I actually really suck with the long descriptions of sensory details and personal feelings in my writing, unless I'm writing them down as they happen or as I'm feeling them in the moment, and even then they aren't very florid, like INFP writing, just eloquent and concise. That's why if I'm writing creatively at all, it's usually very rant-like and repetitive. 
I've been getting praised as a talented writer by so many of my English teachers/professors since the eighth grade when I first picked it up. I can write great literary analyses and reviews on topics with great enthusiasm, particularly when they personally interest me. I'm not so good with in-depth analysis of my own feelings of the past towards other people, things, and events. I'm much more of a "tell" type of writer than a "show" type of writer in creative writing. I'm also not that great at coming up with my own 100% original ideas for fictional stories.

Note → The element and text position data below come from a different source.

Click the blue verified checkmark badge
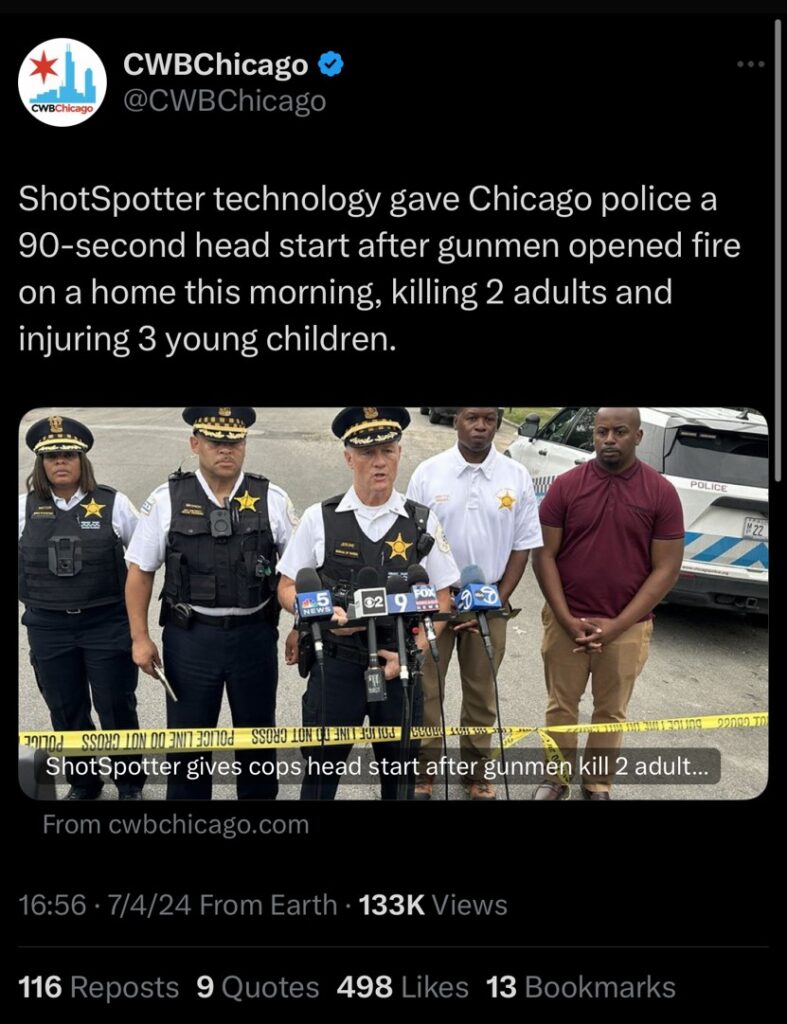The height and width of the screenshot is (1024, 787). coord(330,65)
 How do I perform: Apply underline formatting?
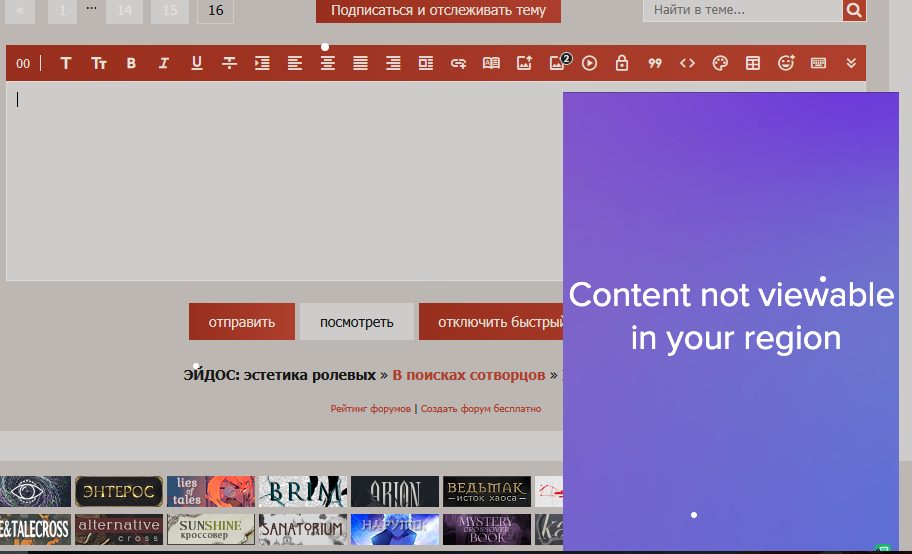click(197, 63)
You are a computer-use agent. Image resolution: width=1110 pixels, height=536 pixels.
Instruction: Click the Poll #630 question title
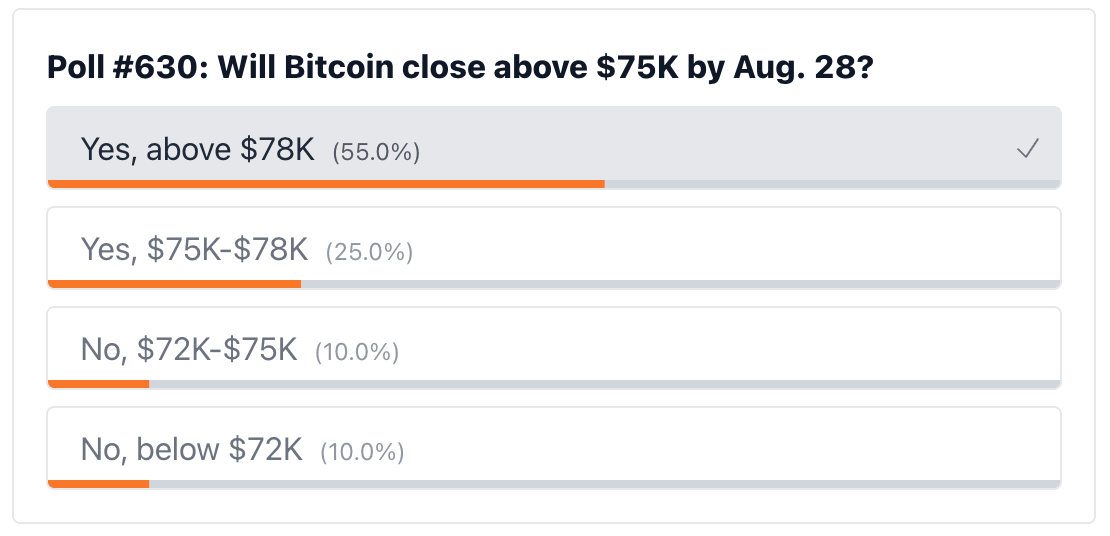point(459,67)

I need to have a specific topic for me is spelled out by someone else, or a basis to fall back on for fictional writing (fanfiction)


----------



## ThisNameWorks (Mar 11, 2017)

Have you every mapped out your written works?

If there's something I want to write about, I'll write out specific words like a trail for me to follow.
Birth
Kindergarden
Graduation
College
Business
Marriage
Car Accident
Coma
Death

It allows you to map your story within a short time span for you to comeback later. Then you can add more to it.


----------



## majothemexican (May 29, 2017)

Being descriptive with what's going on is hard for me too, because it's easier for me to just be very concise and i forget that other people can't see into my head and interpret what I mean. I have to retrace step by step from one action to another so that it's not confusing for my audience


----------



## Acadia (Mar 20, 2014)

I think my writing is more action oriented. I can include certain details -- if I know enough about the subject matter -- but I think since I'm all about the heart of the story it's hard for me to focus on world-building. 

One of my undergrad degrees is in journalism so I've had plenty of practice. I just prefer a certain type of writing I guess.


----------